No es obligatorio estar de acuerdo, al cien por cien, con las tesis del filósofo surcoreano afincado en Alemania. Creo, sin embargo, que nos hacen pensar, lo que no es poco en estos tiempos dominados por el entretenimiento y la velocidad. También a mí me sorprende cómo muchas personas, ante el más mínimo dolor, recurren a analgésicos. Abundan los médicos que abusan de este recurso, no sé si por convicción científica o ética o por mera connivencia con las industrias farmacéuticas. Ya sé que no es lo mismo dolor que sufrimiento, pero a menudo ambos forman un tándem indivisible. Si eliminamos todo sufrimiento de nuestra vida, nos privamos de la capacidad de renacer. No hay nacimiento (desde el biológico al espiritual) sin sufrimiento. 

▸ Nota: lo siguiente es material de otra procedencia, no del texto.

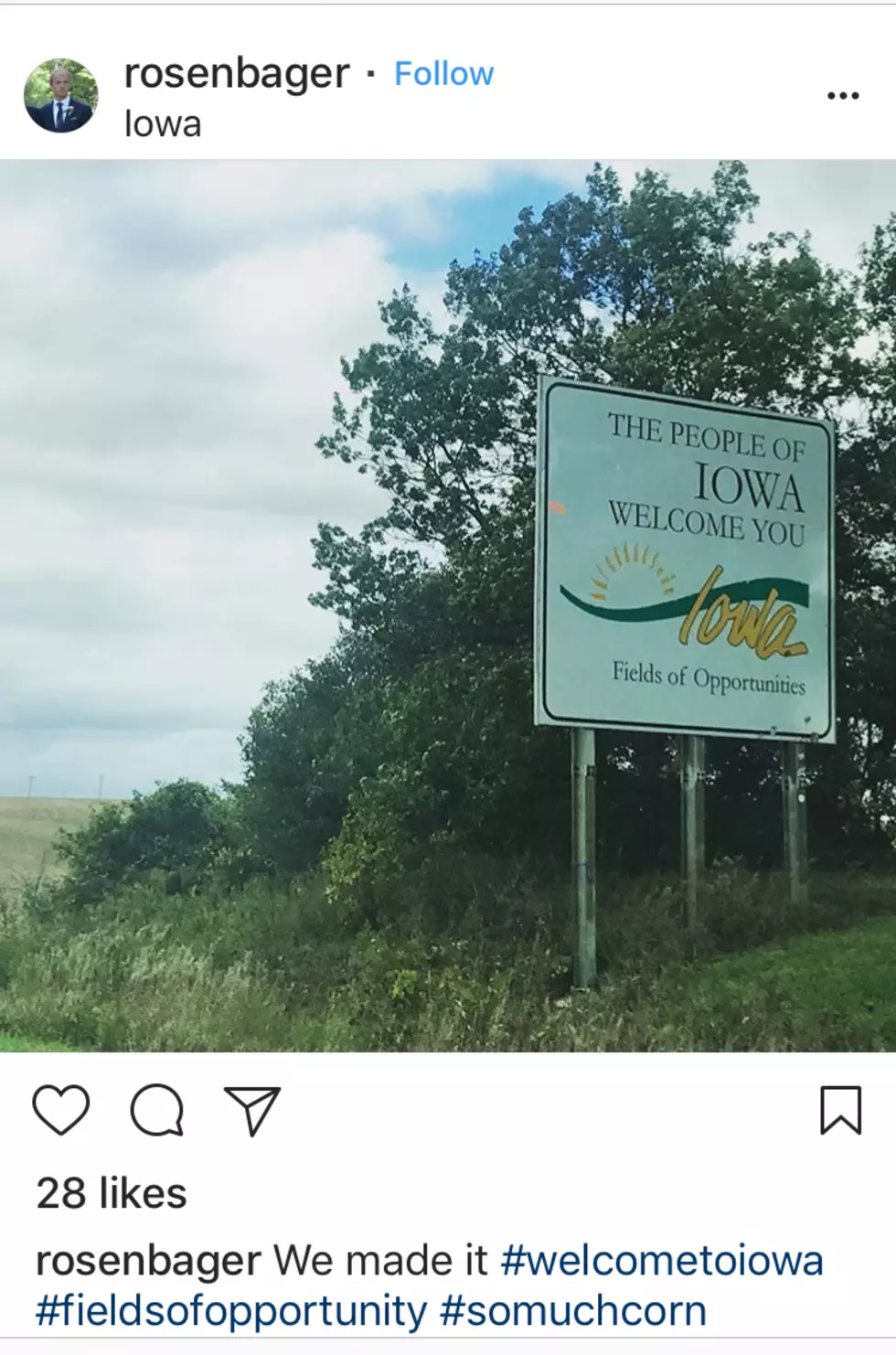This screenshot has height=1355, width=896.
Task: Share post using paper plane icon
Action: coord(252,1111)
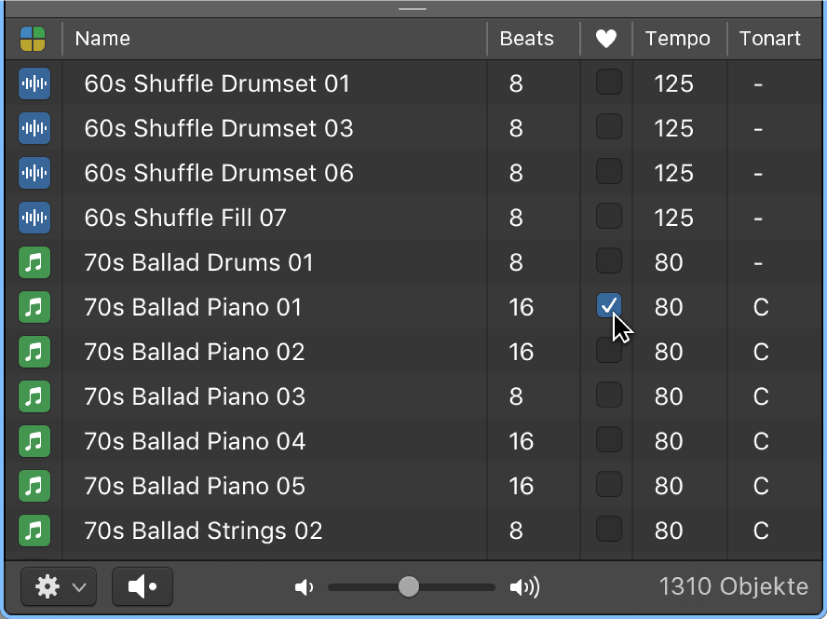Sort loops by Name column header
This screenshot has width=827, height=620.
102,38
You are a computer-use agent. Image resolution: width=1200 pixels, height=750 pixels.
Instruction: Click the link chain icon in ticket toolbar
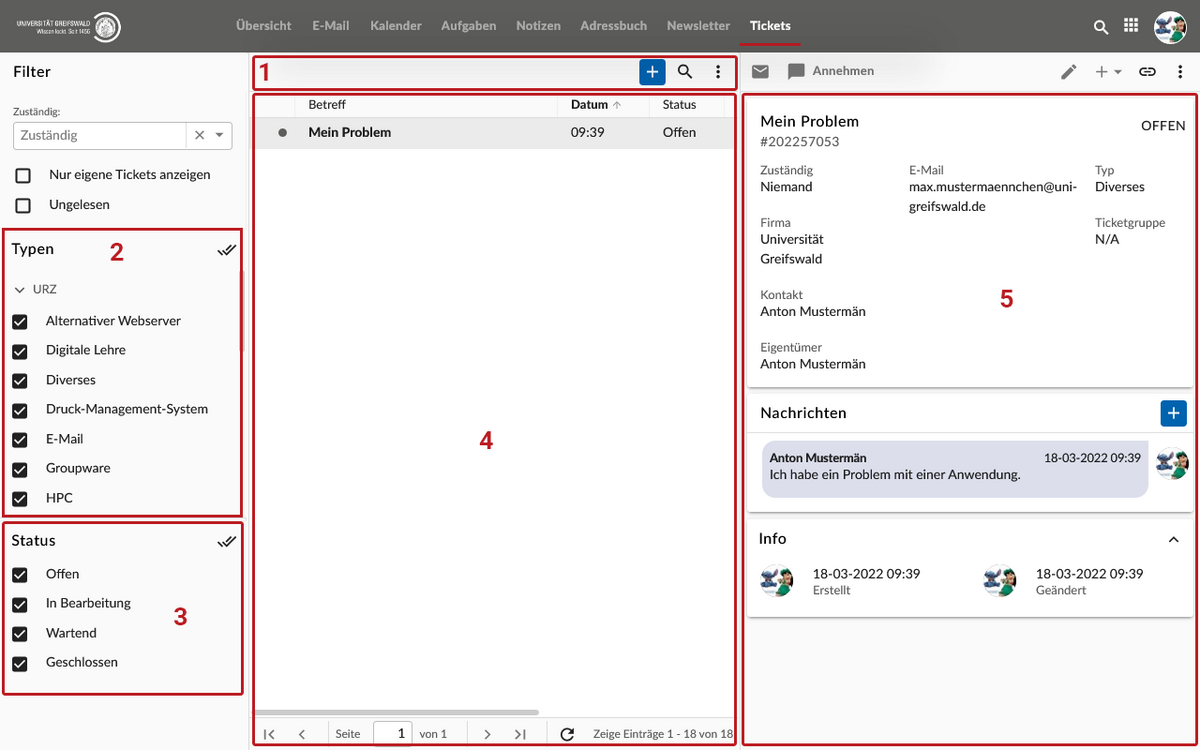[x=1148, y=72]
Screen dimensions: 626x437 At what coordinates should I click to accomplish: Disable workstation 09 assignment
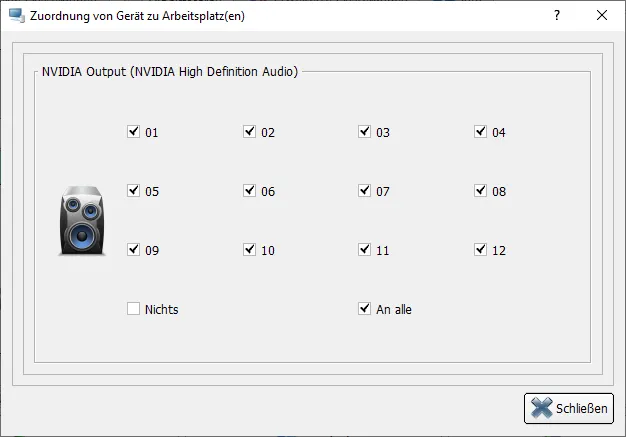coord(133,250)
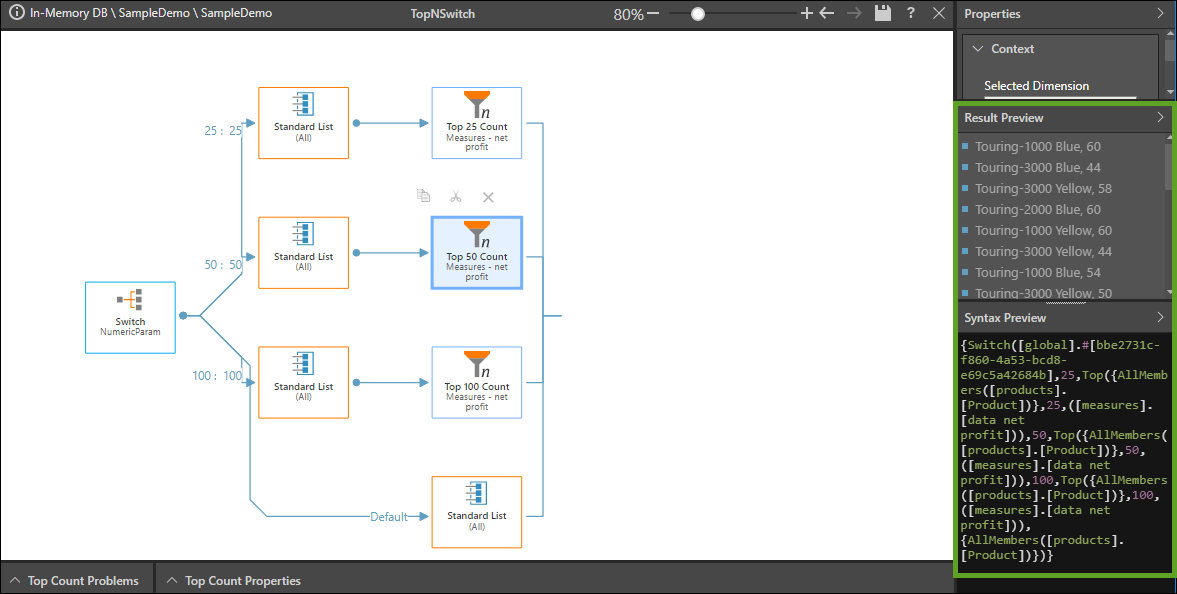Copy the selected node with copy icon
The image size is (1177, 594).
click(424, 197)
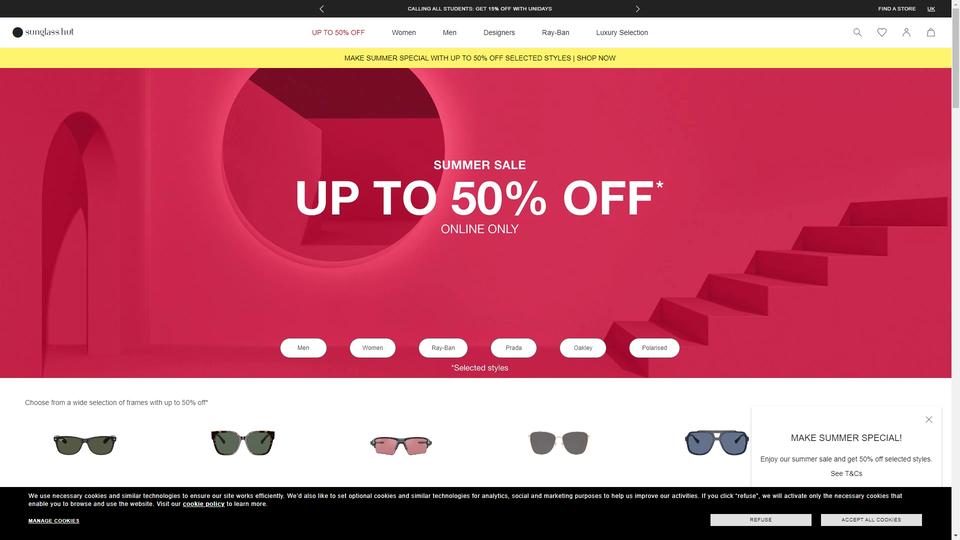Choose the Prada sale filter pill
960x540 pixels.
tap(513, 348)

Jesús lo ha dicho con otras palabras que parecen contradecir el espíritu de nuestra época: “Si alguno quiere venir en pos de mí, niéguese a sí mismo, tome su cruz cada día y sígame. Porque el que quiera salvar su vida, la perderá, pero el que pierda su vida por mi causa, ése la salvará” (Lc 9,23-24). ¿A quién se le ocurre hoy hablar de “perder la vida” cuando nuestro sueño, casi nuestra obsesión, es “ganarla” a toda costa? Quizá por eso no entendemos que, para abrirnos a la vida plena, Jesús tenga que (¡ojo con esta expresión usada en varias ocasiones por la Biblia!) “padecer mucho, y ser rechazado por los ancianos, los principales sacerdotes y los escribas, y ser muerto, y resucitar al tercer día” (Lc 9,23).


Faltan tres días para el Domingo de Ramos. Parece que este año será posible celebrar con cierta normalidad los oficios litúrgicos y las procesiones callejeras. Además de emocionarnos o sobrecogernos con su intensidad, ¿seremos capaces de comprender que “eso” que celebramos o procesionamos tiene que ver con nosotros? ¿Veremos en el sufrimiento redentor de Jesús –un sufrimiento por amor, no masoquista– el camino que conduce a la vida plena o sucumbiremos al imperativo de una felicidad hecha a base de analgésicos que nos impiden padecer la realidad? ¿Entenderemos de una vez por todas que donde hay amor hay siempre sufrimiento porque el amor implica morir a nosotros mismos para que los demás vivan? 

Demasiadas preguntas cuando uno está preocupado por lo que va a gastar de más en combustible durante los próximos días, por las previsiones meteorológicas o por las citas pendientes. Ya lo decía con triste ironía Paul Claudel respecto de los cristianos que se ponen a charlar a la puerta de la iglesia después de la misa dominical: “Bajan del Calvario y solo se les ocurre hablar del tiempo”.